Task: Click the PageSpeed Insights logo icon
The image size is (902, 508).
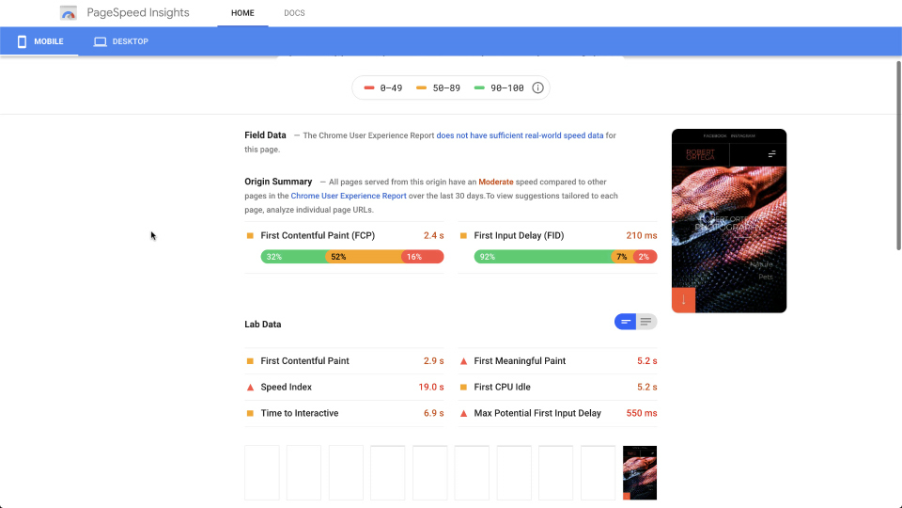Action: point(69,12)
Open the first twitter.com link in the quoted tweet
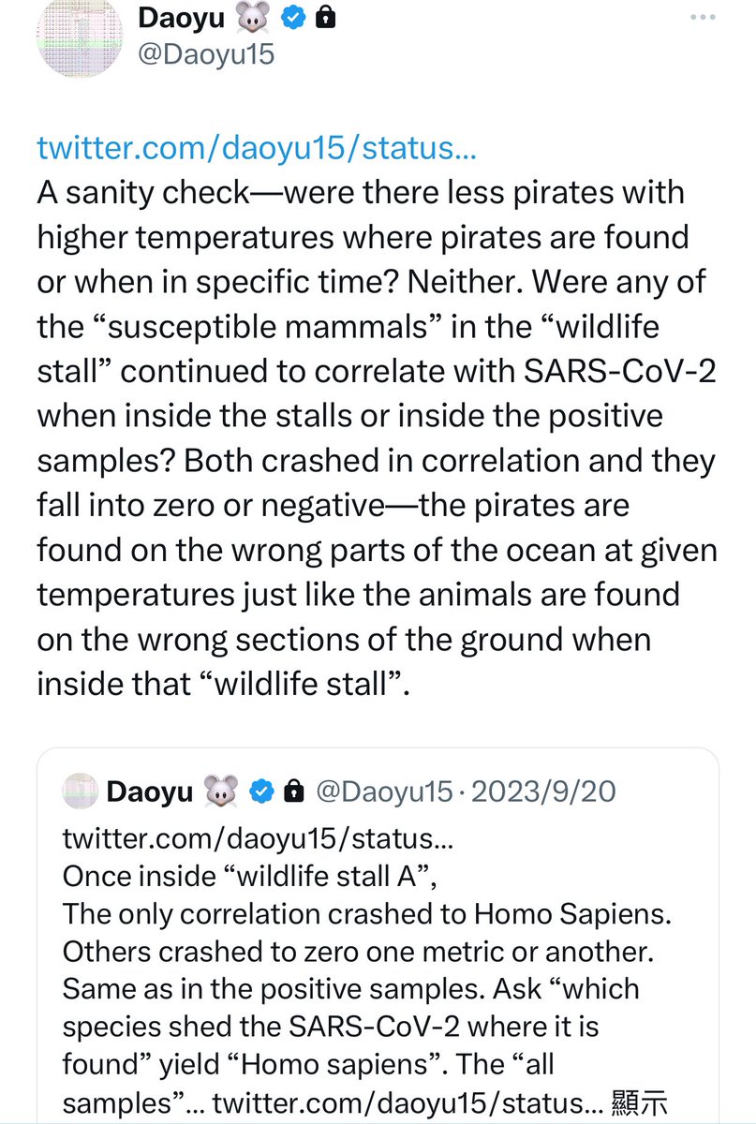The width and height of the screenshot is (756, 1124). pos(258,836)
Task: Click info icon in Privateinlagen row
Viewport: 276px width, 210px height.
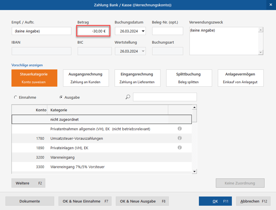Action: 180,147
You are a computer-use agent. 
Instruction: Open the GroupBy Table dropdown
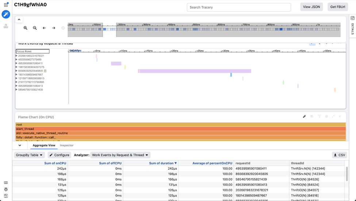point(30,155)
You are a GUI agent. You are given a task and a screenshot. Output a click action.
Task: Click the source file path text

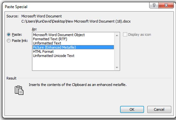pos(76,21)
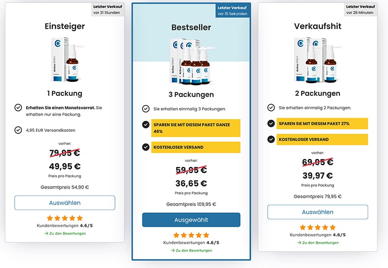The image size is (388, 268).
Task: Click the yellow Sparen 46% highlight banner
Action: point(196,128)

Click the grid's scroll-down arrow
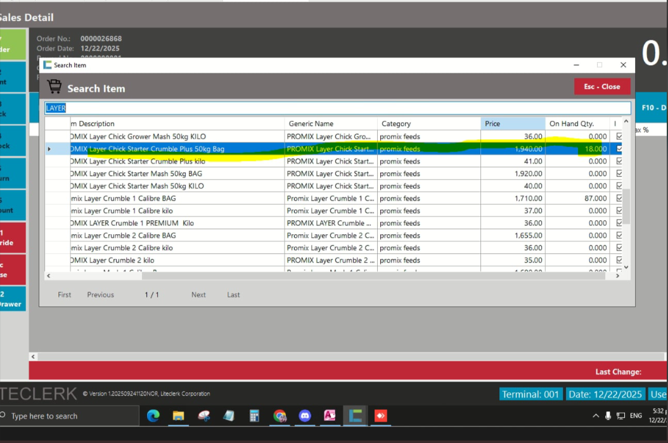[626, 268]
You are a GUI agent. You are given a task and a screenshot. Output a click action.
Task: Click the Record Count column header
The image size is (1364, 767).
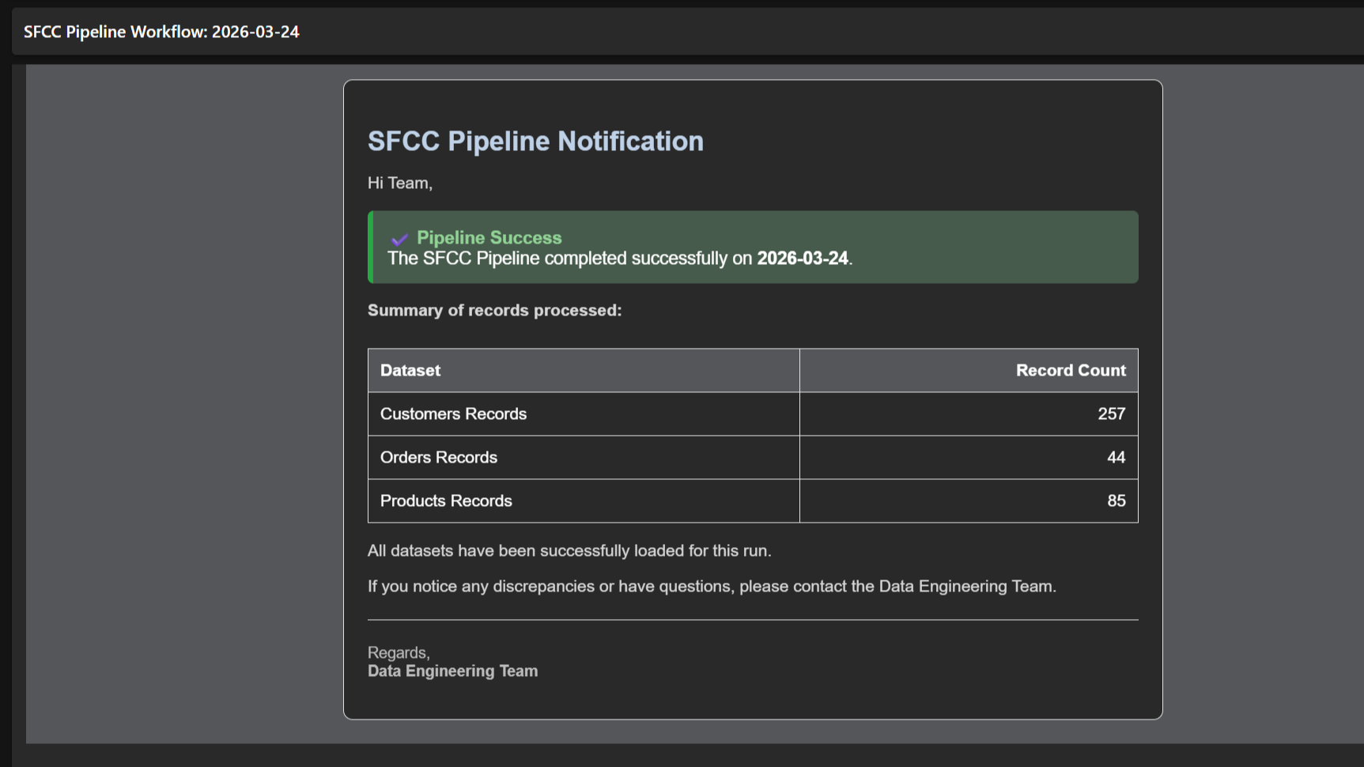click(x=1070, y=370)
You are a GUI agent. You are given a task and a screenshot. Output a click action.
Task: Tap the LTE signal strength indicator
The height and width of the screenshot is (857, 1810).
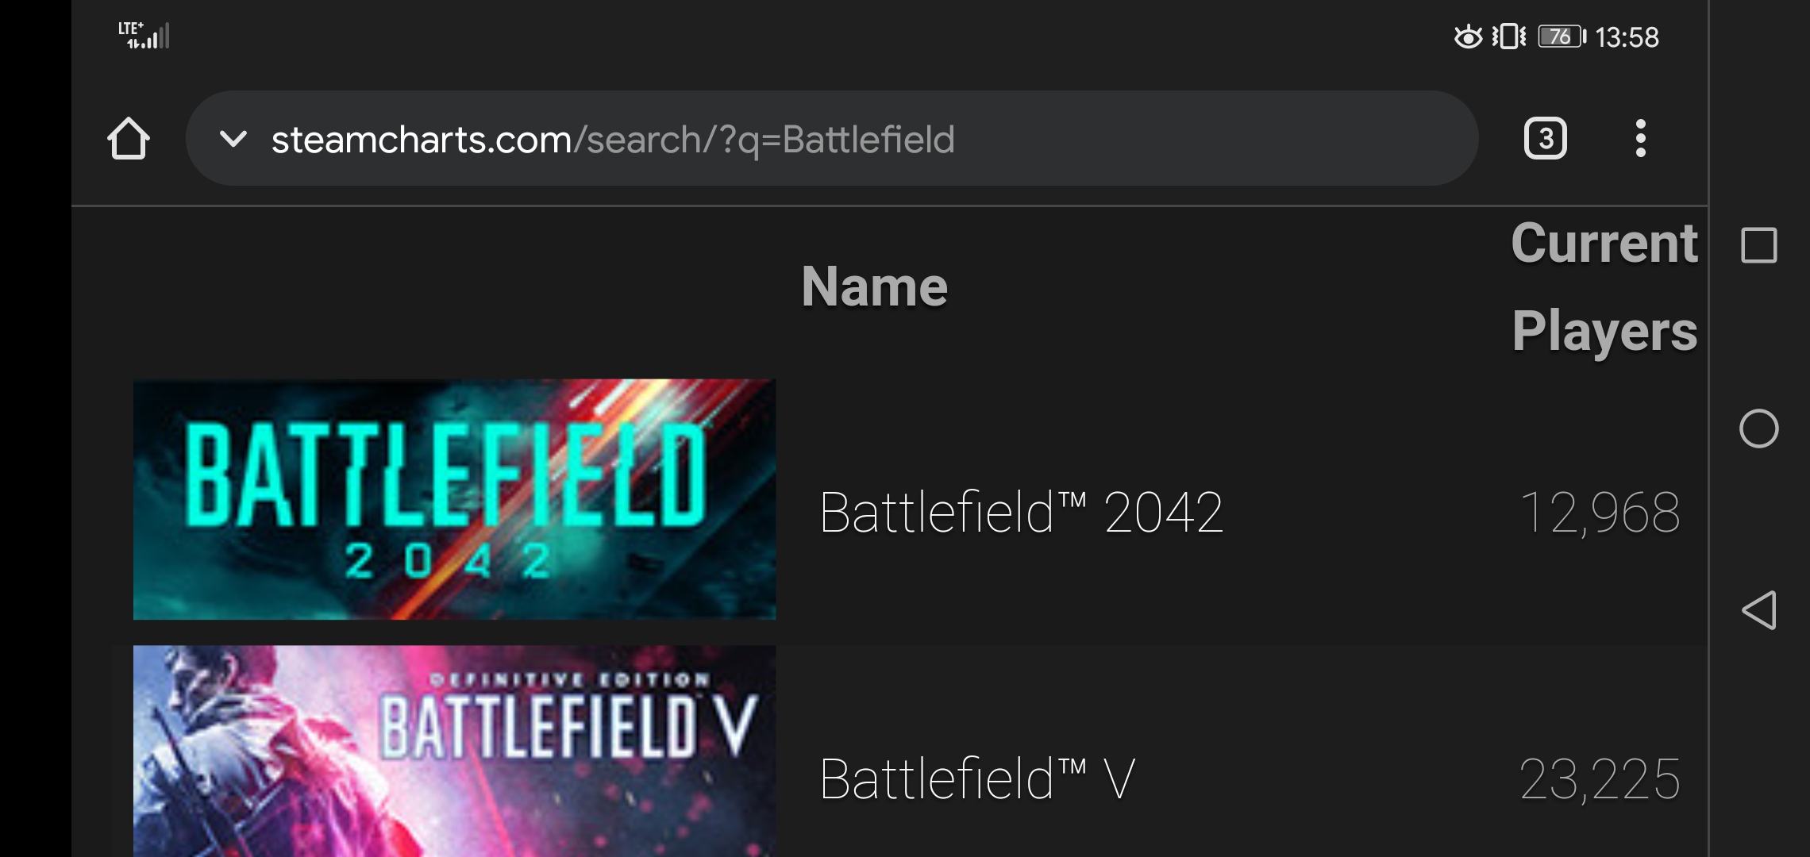(144, 36)
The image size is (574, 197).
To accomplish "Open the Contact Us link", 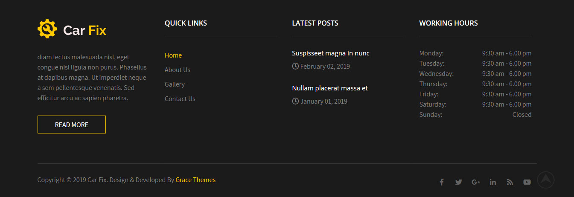I will 180,99.
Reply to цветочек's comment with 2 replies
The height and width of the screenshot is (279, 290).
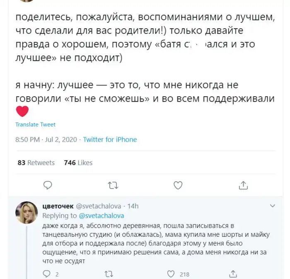click(48, 274)
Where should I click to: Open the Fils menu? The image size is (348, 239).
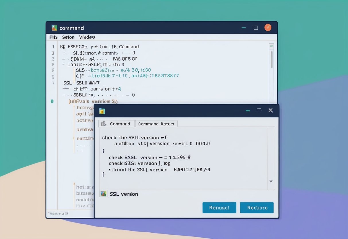[x=53, y=37]

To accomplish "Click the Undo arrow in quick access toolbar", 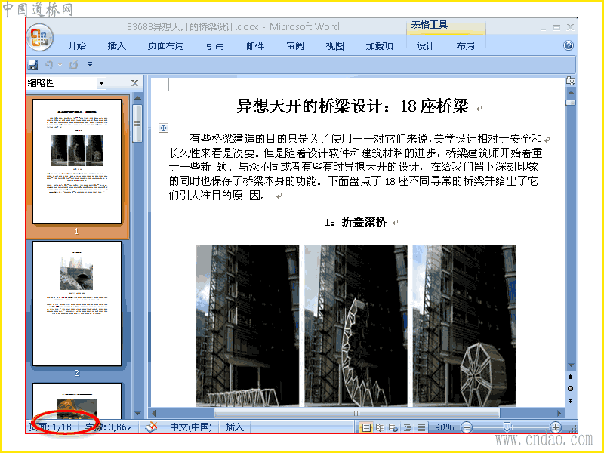I will pyautogui.click(x=48, y=65).
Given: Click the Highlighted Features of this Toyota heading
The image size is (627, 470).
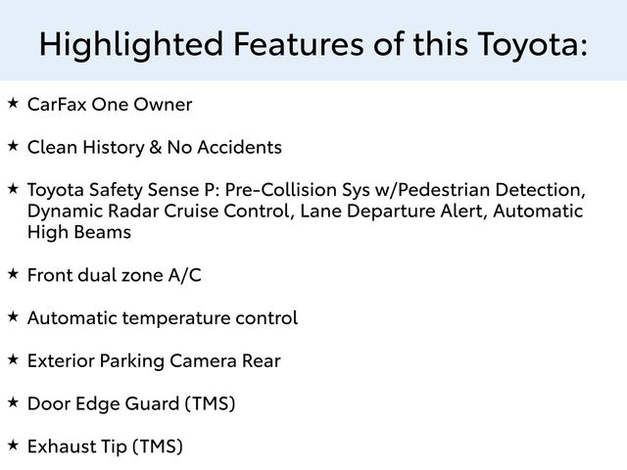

> _Description of the task_:
What should appear is an exact reproduction of the lines from the one with "Given: Click the" through the end of the material above, and no pictures.

> _Answer to the problem_:
Given: Click the Highlighted Features of this Toyota heading
The image size is (627, 470).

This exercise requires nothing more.